Last November, CAB members faced a choice: Do nothing and watch the association drift and perhaps suffer the same fate as the former Canadian Cable Television Association (which disintegrated in 2006 partly because of the varied, competing, interests of its members); or work on altering and revitalizing the lobby group.
"A year ago, there clearly were two unspoken avenues for considering the future of the CAB. One was revitalizing it and one was not," CAB president and CEO Glenn O’Farrell told Cartt.ca. The members have spoken very strongly in favor of the revitalization approach (90%+).
And, the change was undertaken thanks to "the changing circumstances of the media marketplace," he said. "For years and years, the CAB operated as a sector-driven organization," where issues were attacked for and by each sector: radio, television or specialty and pay.
Those sector divisions no longer exist in the CAB’s structure. "We will now be more of an activity-based organization," explained O’Farrell. So, gone are the days where the radio group, television group and specialty and pay group each had their own copyright committee. Now there is just a single one as the group looks to tackle not every issue but instead are, "not unique to a sector, they are truly more applicable to all sectors," he added.

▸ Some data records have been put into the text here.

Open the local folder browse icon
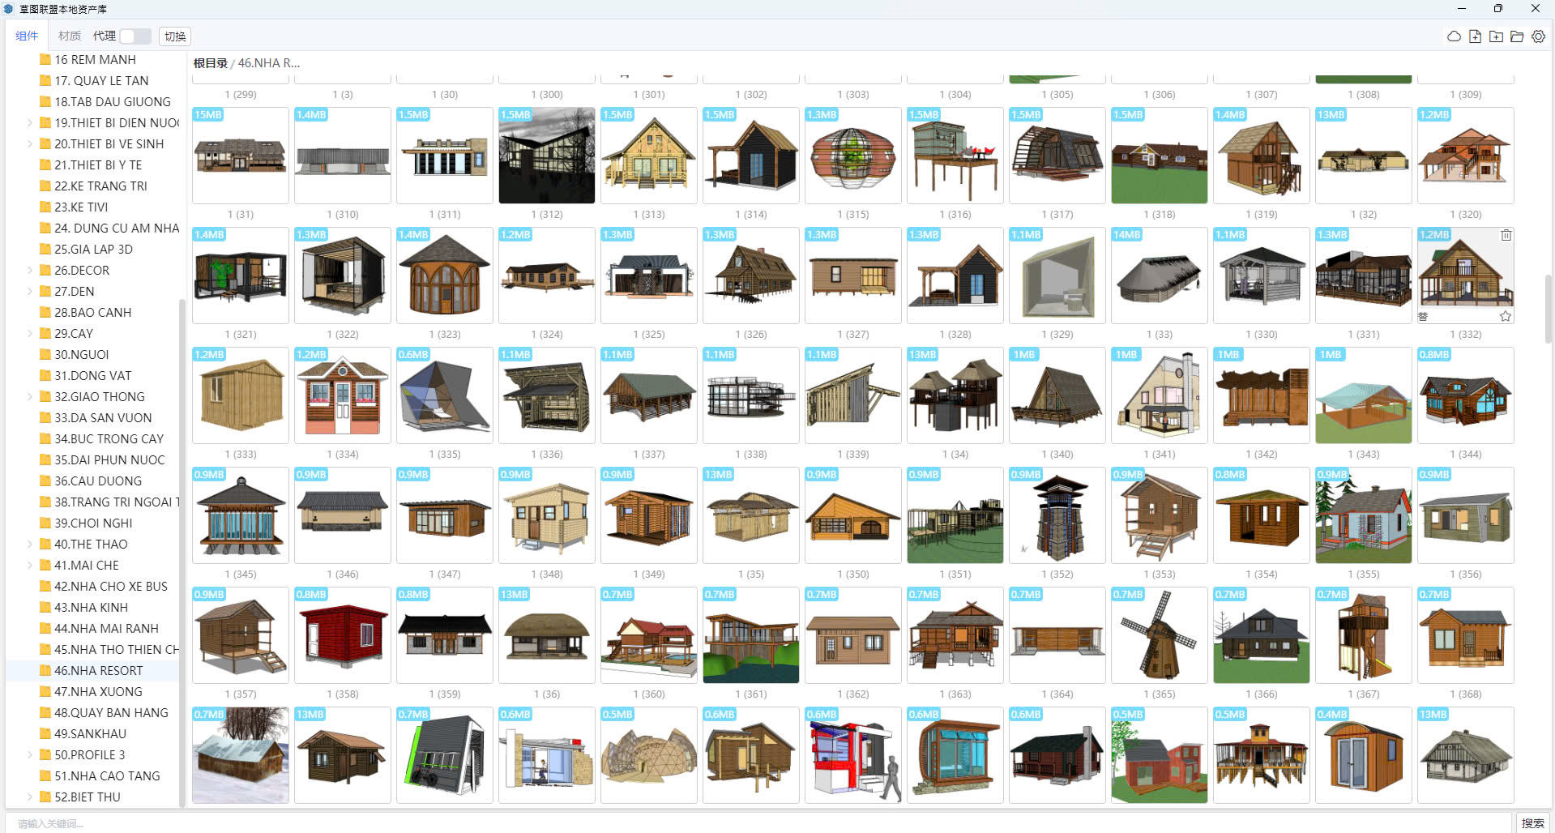Viewport: 1555px width, 833px height. [1517, 36]
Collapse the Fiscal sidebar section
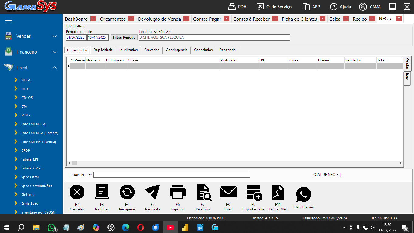 tap(30, 68)
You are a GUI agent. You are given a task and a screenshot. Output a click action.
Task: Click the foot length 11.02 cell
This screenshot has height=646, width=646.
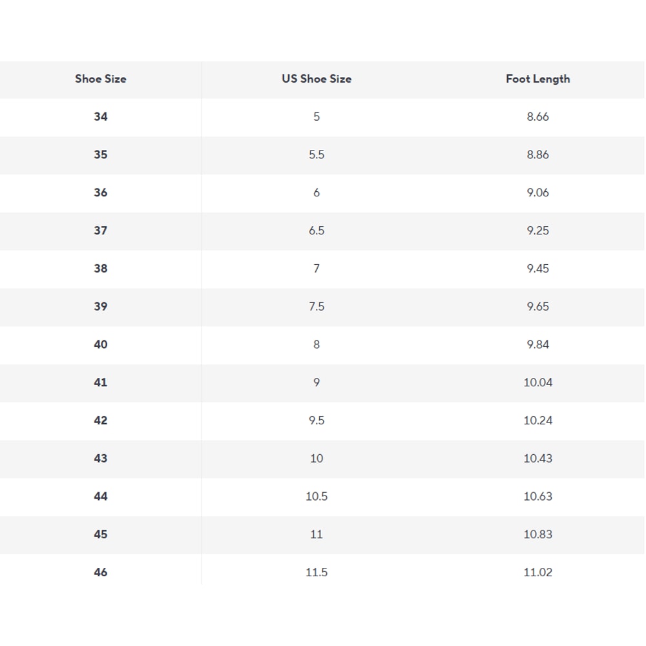point(537,572)
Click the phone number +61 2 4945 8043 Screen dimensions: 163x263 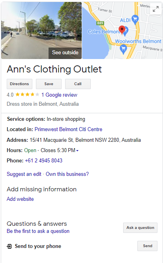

The CAB will concentrate on four areas:
1. Copyright
2. Advocacy and lobbying
3. Intelligence gathering
4. Collective administration
Almost everyone’s job has changed thanks to the new look. For example, former radio vice-president Pierre-Louis Smith is now VP policy and chief regulatory officer.
"We see ourselves very much responding to the environment of a media sector that is going through a profound change, driven by technology – where former silos no longer really exist any more and we have to work with those new realities," added O’Farrell. "Positions can no longer be taken based on the simple equations of the past. They are now complex, multifaceted economic equations that speak to the multiple interests that companies involved in the sector have to balance."
The association’s biggest challenge remains, however: "So, how does this industry-wide organization continue to be an effective voice for everybody?" asked the CEO.
While the main board of directors will be culled from 45 to 15, the radio, television and specialty & pay boards remain, in order to better represent all constituents, especially those members who still may only own one or a few assets within each sector.